#### Your objective
Reproduce the lines below exactly, from the one containing "Click the Create button" through the one containing "Select the 2541.5 total score", both included. Leave out any pictures.

Material to process Block Start

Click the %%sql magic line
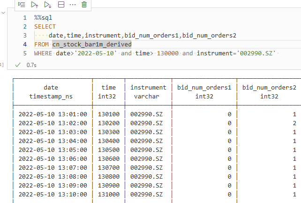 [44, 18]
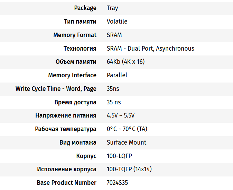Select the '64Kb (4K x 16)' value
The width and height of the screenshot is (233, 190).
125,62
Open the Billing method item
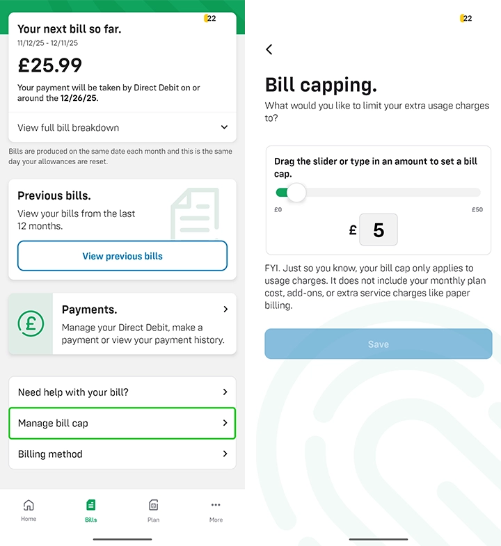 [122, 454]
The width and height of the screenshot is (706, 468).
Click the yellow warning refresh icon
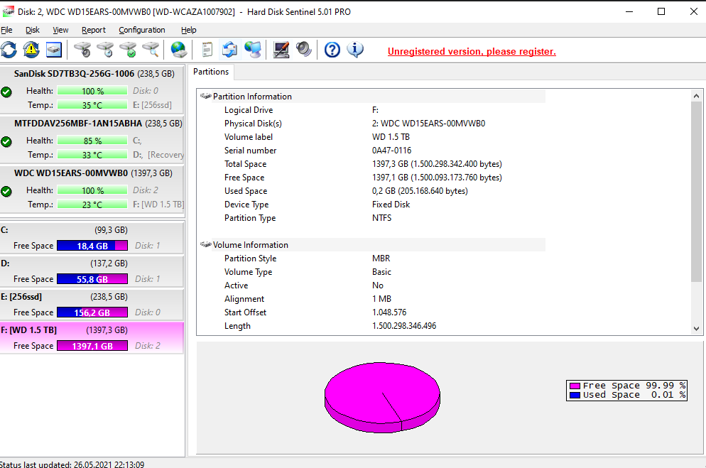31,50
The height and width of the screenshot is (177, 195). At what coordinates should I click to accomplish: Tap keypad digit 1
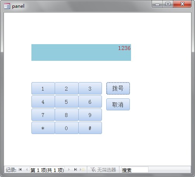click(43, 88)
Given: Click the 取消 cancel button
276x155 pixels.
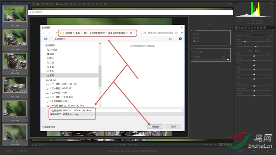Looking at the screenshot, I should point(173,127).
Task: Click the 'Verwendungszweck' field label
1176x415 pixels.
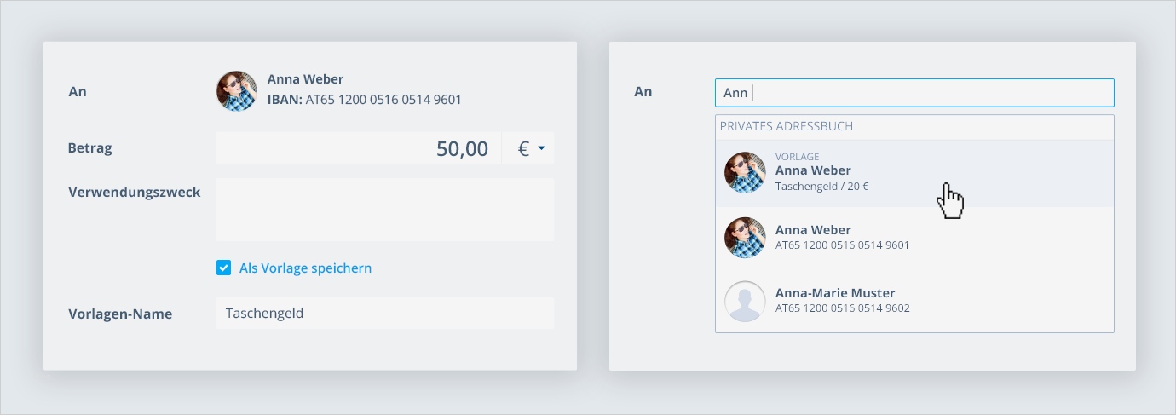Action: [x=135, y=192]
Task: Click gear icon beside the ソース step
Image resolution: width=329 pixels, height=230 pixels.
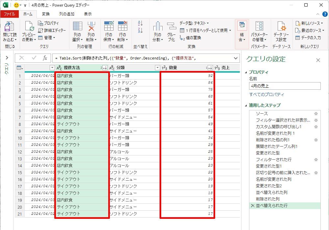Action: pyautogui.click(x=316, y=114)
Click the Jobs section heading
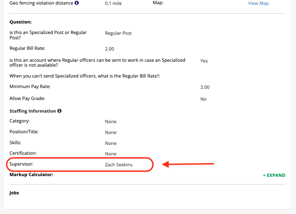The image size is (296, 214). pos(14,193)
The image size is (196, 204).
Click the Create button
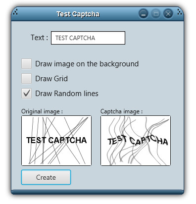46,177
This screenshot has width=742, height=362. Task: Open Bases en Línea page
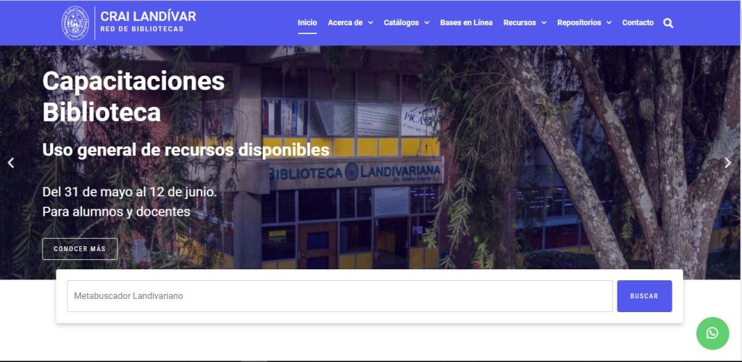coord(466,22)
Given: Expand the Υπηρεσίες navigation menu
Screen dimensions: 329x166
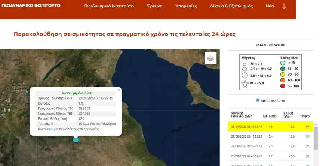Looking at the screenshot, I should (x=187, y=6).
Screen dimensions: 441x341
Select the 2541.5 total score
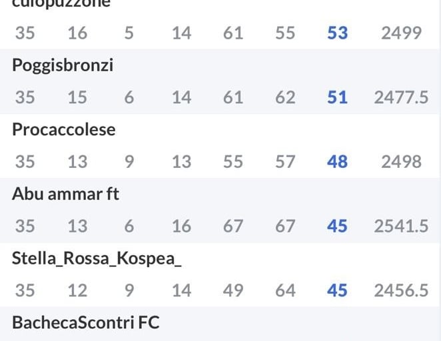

Material to process Block End
Material to process Block Start

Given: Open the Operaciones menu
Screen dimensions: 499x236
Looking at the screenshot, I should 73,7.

Material to process Block End

#### Solution to this problem
Click the Create button
46,177
This screenshot has width=742, height=362. Task: Open Bases en Línea page
coord(466,22)
Given: Expand the Υπηρεσίες navigation menu
Screen dimensions: 329x166
Looking at the screenshot, I should (x=187, y=6).
Screen dimensions: 441x341
Select the 2541.5 total score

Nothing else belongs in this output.